In 2014, EQT started their journey to track their greenhouse gas emissions and set out in earnest to compensate for the carbon footprint of their own operations. Since then, the company has worked hard to try to reduce their emissions, while undergoing a growth journey, and compensating for those they cannot avoid. “From the moment we began our climate journey, tracking GHG emissions and offsetting, this was also to set an example to portfolio companies in a credible manner,” explains Julia Wikmark, Head of Corporate Sustainability at EQT.
The primary focus remains on emission reductions. Becoming the first PE firm globally to set Science Based Targets (SBTs) in October 2021 - EQT has accelerated its aim to transition to a lower-carbon business across both the company and portfolio. Until the SBTs are fully achieved however, unavoidable emissions will remain. To compensate for these, the company makes it a point to select meaningful carbon credits that pull from a range of solutions. And for that, they have since 2020 turned to Patch.
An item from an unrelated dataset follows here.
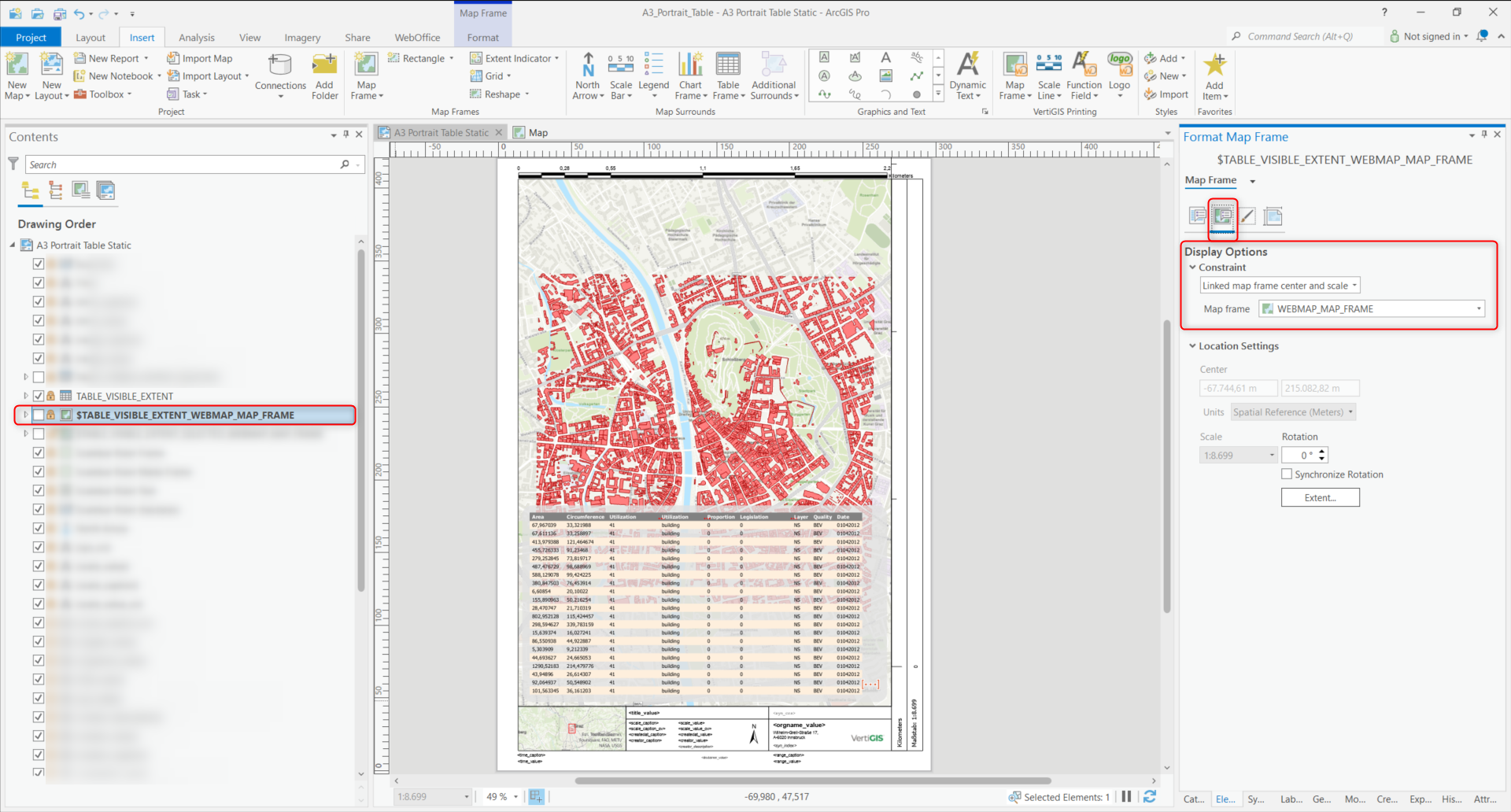Click the Dynamic Text tool
Image resolution: width=1511 pixels, height=812 pixels.
click(x=967, y=65)
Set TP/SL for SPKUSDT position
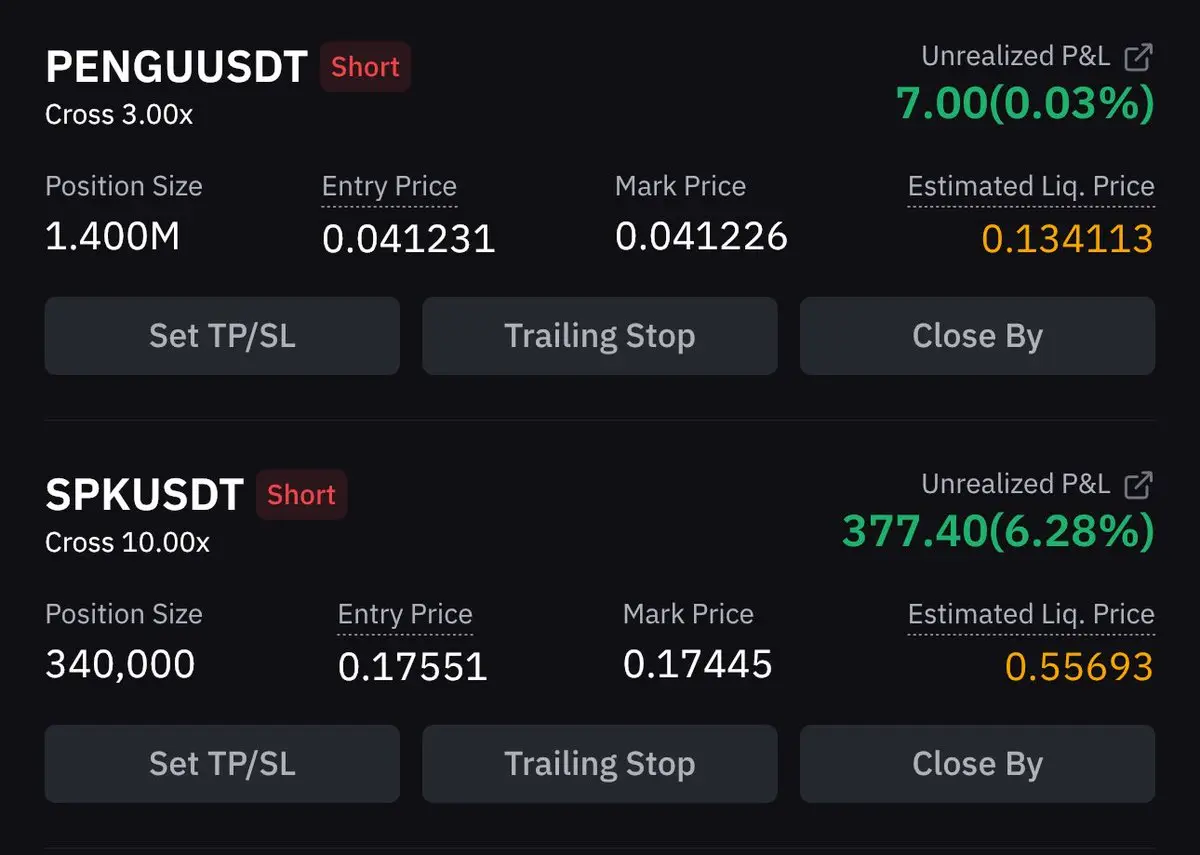Image resolution: width=1200 pixels, height=855 pixels. pos(222,764)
The right carbon credit balance
Patch connects companies of all sizes with trusted carbon credits from an expertly vetted, broad scope of projects. Until EQT began working with the climate platform in 2020, they had compensated for their unavoidable emissions through mostly traditional credits, such as reforestation projects and wind farms.
These projects, however, did little to fully reflect the firm’s trailblazing Environmental, Social, and Governance (ESG) ethos and did not adequately differentiate EQT from their peers.
“While we made sure that every carbon credit project we chose was both certified and high in quality,” continues Wikmark, “we wanted to increase our exposure to more forward-thinking, permanent carbon-removal solutions that have more recently come onto the scene.”
Patch helped EQT think creatively about the types of credits to buy—credits in line with the company’s vision and progressive approach. Most recently, in 2021, these included frontier technologies, such as bio-oil and concrete mineralization, which represent the future of carbon removal.
The social cost of carbon
In addition to helping select the right portfolio of projects, Patch worked with EQT to define a meaningful budget. To achieve maximum effect, they agreed that the average credit price per tonne should not only be informed by market prices, but also the social cost of carbon (SCC) in Europe.
The SCC refers to the monetary-value estimate of all economic damage—from changes in agricultural output to declines in human health and labor productivity—that result from emitting one tonne of carbon dioxide into the atmosphere. EQT has intentionally followed the carbon credit price development - meaning its average credit price has increased exponentially since 2015 and has seen a total increase by >10x by 2021
“EQT was focused not only on making sound yet cutting-edge choices when it came to carbon credits, but also on ensuring the money they spent had the fullest impact possible,” says Brennan Spellacy, Co-founder and CEO of Patch.
Leading by example
The resulting model—supplementing operational emission reductions with thoughtful investments into innovative carbon removal and storage technologies—acts as an example from which the diverse companies in EQT’s investment portfolio can take inspiration. In this way, EQT aims to scale its climate action worldwide, for even greater reach and impact.
Wikmark concludes: “We hope our example can guide the companies we invest in towards achieving net-zero emissions themselves in a similarly impactful way. Patch is a great partner with whom to do so.”